Surprisingly, the research also found that 91% of employers felt they fostered an environment where staff were comfortable communicating frustrations, while just 64% of employees said the same to their managers.
When employee retention is proving more vital than ever, it’s time for managers to take steps to narrow the communication gaps between themselves and their team members.
Employee communication tips:
Understand the difference between hearing and listening
Listening involves actively paying attention to what you hear and engaging yourself. It also means understanding, precisely, employee needs. Doing so will drive better engagement throughout the business.
The reality is that when individuals feel that their needs are being met, they are more likely to maximise their talents.
Engage with ideas from all members of the business
There is widespread inconsistency in the feedback loop at organisations globally. Even though some employees feel heard by their employer, disparities remain between workers, with some more listened to than others.

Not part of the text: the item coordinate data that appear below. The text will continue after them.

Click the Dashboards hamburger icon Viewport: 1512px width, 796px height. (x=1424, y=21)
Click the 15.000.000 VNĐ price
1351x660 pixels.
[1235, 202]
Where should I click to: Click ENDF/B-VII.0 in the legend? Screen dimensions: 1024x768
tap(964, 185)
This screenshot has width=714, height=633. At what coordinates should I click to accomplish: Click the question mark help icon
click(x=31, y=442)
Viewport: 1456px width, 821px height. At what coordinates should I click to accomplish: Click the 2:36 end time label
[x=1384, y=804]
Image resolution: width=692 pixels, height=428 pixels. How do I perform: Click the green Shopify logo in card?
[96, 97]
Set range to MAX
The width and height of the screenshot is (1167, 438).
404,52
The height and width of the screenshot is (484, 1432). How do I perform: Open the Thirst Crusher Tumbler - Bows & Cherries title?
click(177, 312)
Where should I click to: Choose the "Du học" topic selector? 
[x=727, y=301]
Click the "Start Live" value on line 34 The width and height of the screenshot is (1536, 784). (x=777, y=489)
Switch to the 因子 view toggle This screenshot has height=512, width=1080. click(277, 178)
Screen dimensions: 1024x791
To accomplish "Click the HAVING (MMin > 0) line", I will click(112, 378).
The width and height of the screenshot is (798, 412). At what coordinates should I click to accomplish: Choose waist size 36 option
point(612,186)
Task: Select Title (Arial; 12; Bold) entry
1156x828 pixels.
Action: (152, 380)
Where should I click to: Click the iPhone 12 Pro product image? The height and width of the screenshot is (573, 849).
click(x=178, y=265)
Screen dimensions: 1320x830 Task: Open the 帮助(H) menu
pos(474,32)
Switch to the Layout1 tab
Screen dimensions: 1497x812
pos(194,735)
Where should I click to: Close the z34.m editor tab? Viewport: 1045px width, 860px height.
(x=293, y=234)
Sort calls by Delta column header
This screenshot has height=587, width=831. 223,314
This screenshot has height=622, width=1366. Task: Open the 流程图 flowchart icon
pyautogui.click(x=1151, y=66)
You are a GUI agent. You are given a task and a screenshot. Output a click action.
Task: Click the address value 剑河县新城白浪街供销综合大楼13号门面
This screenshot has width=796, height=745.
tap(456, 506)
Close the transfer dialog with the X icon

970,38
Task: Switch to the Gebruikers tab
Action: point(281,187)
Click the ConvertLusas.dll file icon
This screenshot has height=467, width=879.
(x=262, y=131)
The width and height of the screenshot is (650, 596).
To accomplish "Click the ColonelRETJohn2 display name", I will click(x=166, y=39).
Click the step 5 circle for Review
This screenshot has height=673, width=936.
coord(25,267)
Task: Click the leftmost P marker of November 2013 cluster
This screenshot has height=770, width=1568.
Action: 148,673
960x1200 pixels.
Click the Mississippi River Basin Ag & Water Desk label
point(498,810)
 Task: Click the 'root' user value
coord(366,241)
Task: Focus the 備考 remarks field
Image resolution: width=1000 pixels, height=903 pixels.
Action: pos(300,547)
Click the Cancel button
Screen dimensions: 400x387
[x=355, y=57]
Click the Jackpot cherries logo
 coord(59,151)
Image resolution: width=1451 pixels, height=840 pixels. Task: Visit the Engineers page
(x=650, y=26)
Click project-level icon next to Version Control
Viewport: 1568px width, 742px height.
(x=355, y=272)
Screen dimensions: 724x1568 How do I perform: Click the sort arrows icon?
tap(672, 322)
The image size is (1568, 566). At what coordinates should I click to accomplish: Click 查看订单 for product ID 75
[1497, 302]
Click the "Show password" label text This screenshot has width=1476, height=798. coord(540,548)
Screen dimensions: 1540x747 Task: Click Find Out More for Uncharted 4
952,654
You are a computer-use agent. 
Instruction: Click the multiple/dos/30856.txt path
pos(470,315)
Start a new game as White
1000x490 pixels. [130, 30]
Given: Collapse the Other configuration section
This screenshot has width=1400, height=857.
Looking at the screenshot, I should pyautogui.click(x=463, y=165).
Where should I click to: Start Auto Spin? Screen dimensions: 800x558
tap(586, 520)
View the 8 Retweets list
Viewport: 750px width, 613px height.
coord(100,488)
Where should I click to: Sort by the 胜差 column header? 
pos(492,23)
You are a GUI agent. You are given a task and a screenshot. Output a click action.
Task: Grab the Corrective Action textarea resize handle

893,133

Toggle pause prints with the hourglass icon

For example, younger or non-caregiving employees and under-represented ethnicities and religions are more likely to feel neglected by their employers.
Sharing ideas or concerns should never be exclusive to more senior staff members – everyone deserves to have their suggestions listened to. Garnering a more comprehensive range of ideas from multiple sources will offer new ways of thinking and fresh perspectives.
If employees feel they cannot vocalise their concerns, they are likely to leave their job and seek opportunities elsewhere. In the wake of the pandemic, workers are faced with a host of new opportunities and are more willing than ever to venture into the unknown in search of new challenges in their careers.
Formulating formal and informal strategies for checking in on staff can be an effective way to boost employee engagement and increase productivity.
For example, businesses can schedule regular calls between team members to encourage them to open up about any challenges or issues they may be facing.
Creating opportunities for employees to express their concerns is the first step in listening to them. Encouraging employees to be more vocal can positively impact their learning and development and listening to colleagues promotes the sharing of talent across teams.
Furthermore, managers that actively engage in essential matters to aid workers will build stronger connections with their team, earning them respect and building trust.
Positive actions have been taken to reduce this inequity between co-workers, but we still have a long way to go in 2022. Business leaders need to listen carefully to their team and adapt procedures to meet their expectations.
The more diverse your workforce’s voices, the more likely you are to succeed, but only if you listen to every one of them.